SUPPLIED MATERIAL

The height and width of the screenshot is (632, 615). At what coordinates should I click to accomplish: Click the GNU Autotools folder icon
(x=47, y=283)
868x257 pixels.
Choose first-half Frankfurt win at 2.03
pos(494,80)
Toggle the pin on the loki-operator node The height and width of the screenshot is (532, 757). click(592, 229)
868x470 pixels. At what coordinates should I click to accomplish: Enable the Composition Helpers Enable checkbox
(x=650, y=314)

---

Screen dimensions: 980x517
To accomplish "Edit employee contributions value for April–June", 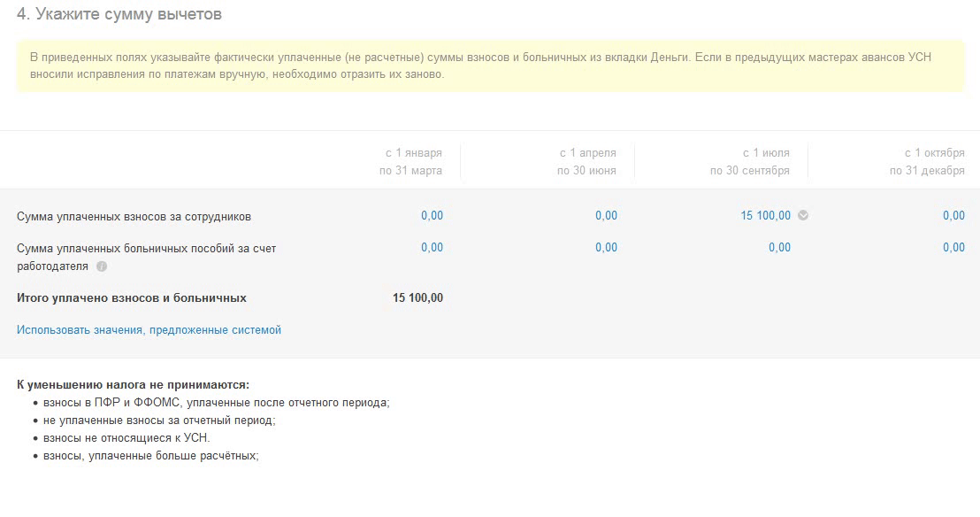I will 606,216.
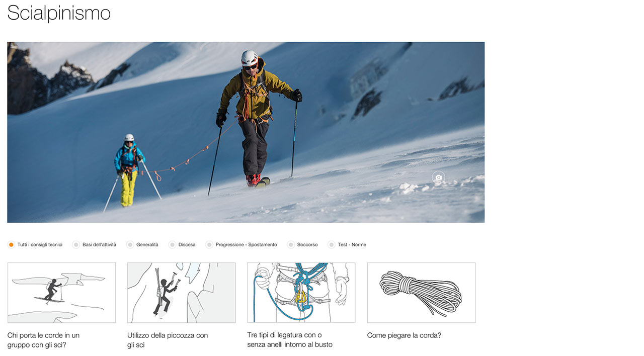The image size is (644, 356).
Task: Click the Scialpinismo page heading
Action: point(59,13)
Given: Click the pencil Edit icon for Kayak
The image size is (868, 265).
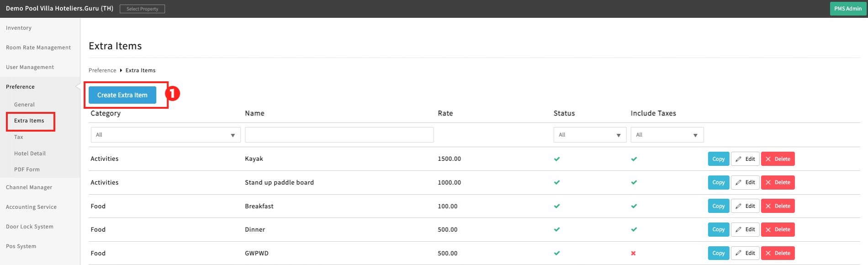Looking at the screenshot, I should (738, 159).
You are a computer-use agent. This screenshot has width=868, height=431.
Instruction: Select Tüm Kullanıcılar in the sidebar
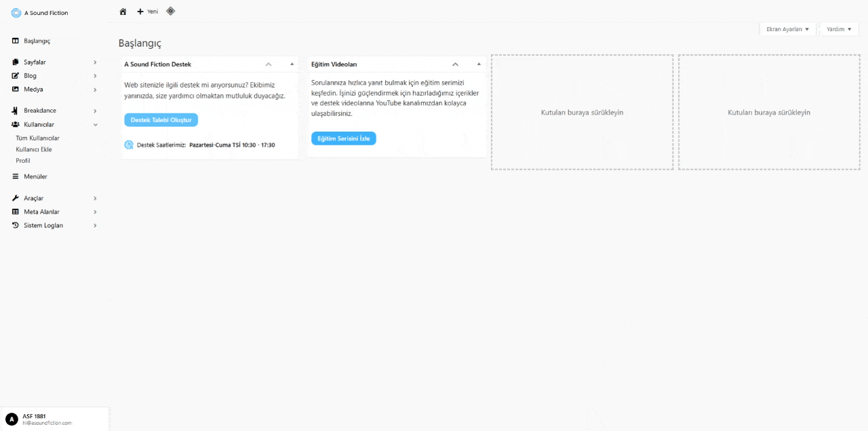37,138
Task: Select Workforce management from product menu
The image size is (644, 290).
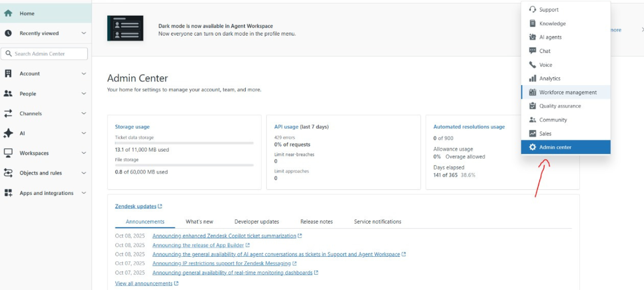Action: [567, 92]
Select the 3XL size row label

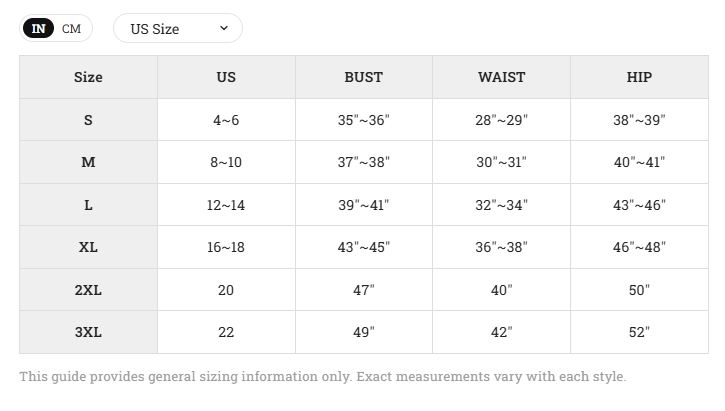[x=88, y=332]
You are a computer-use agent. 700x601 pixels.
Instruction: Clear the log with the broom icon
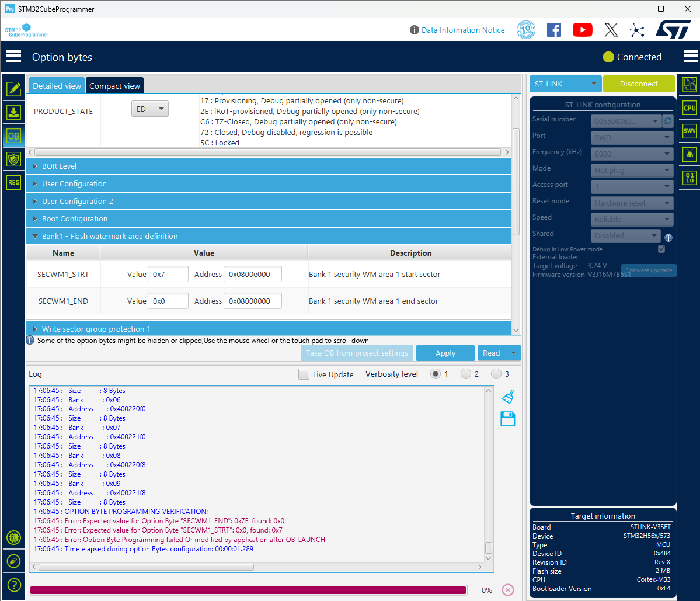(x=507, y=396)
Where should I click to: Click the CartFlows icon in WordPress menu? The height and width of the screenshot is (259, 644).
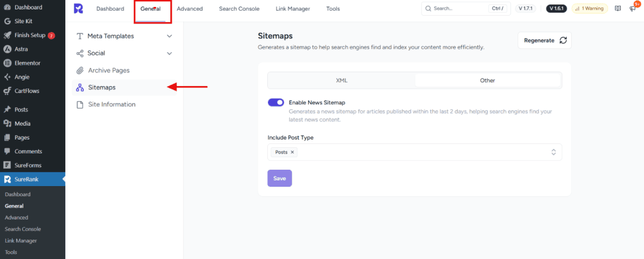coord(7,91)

TASK TO CARRY OUT
Reply with the number of lines above in which the word "computer" appears, and with nothing else.

EXPECTED ANSWER
2